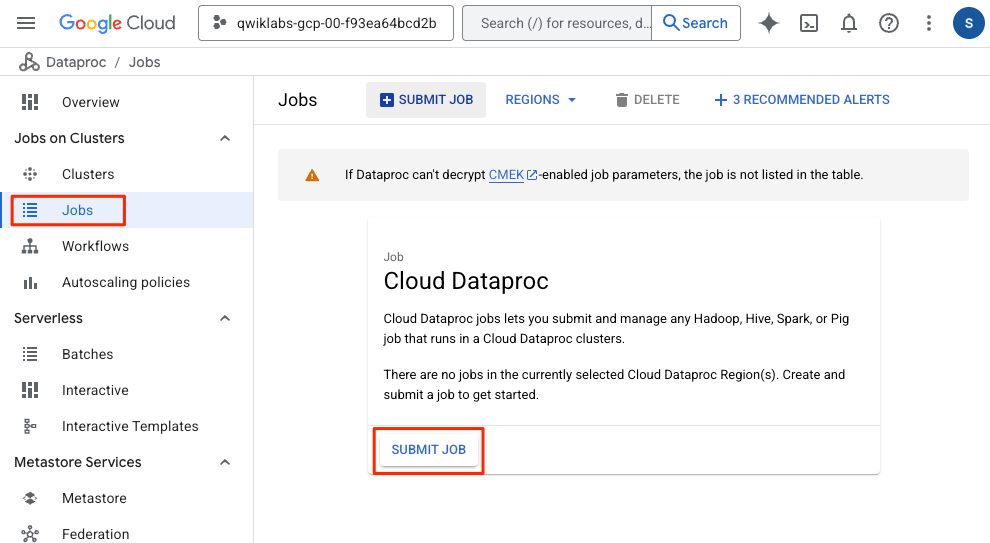Open the project selector qwiklabs-gcp
Screen dimensions: 990x543
click(326, 23)
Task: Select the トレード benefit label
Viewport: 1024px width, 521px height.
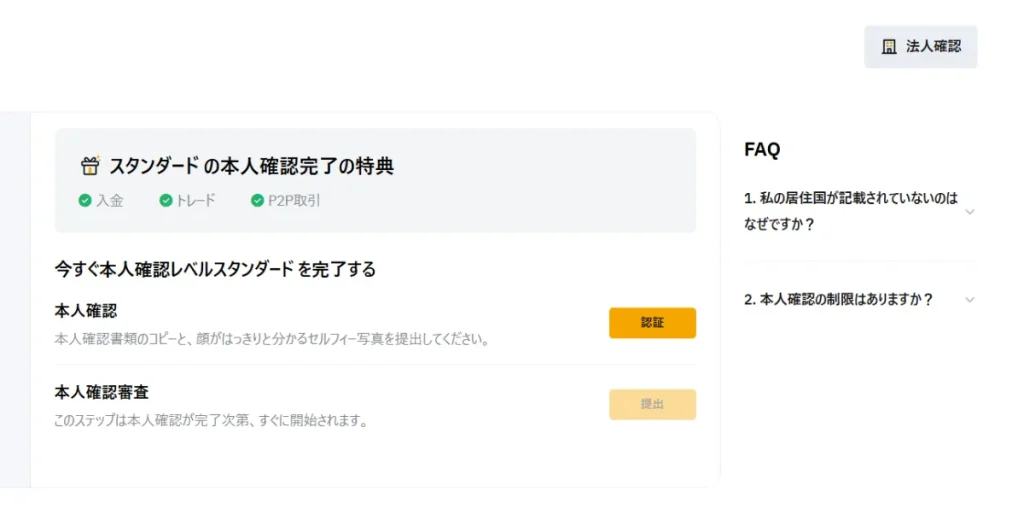Action: pyautogui.click(x=195, y=201)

------------------------------------

-- Assignment --
Give again, word for word, each line from the one holding "Task: Select the トレード benefit label" through the end of the entries, and leave out any picture.

-- Result below --
Task: Select the トレード benefit label
Viewport: 1024px width, 521px height.
Action: pyautogui.click(x=195, y=201)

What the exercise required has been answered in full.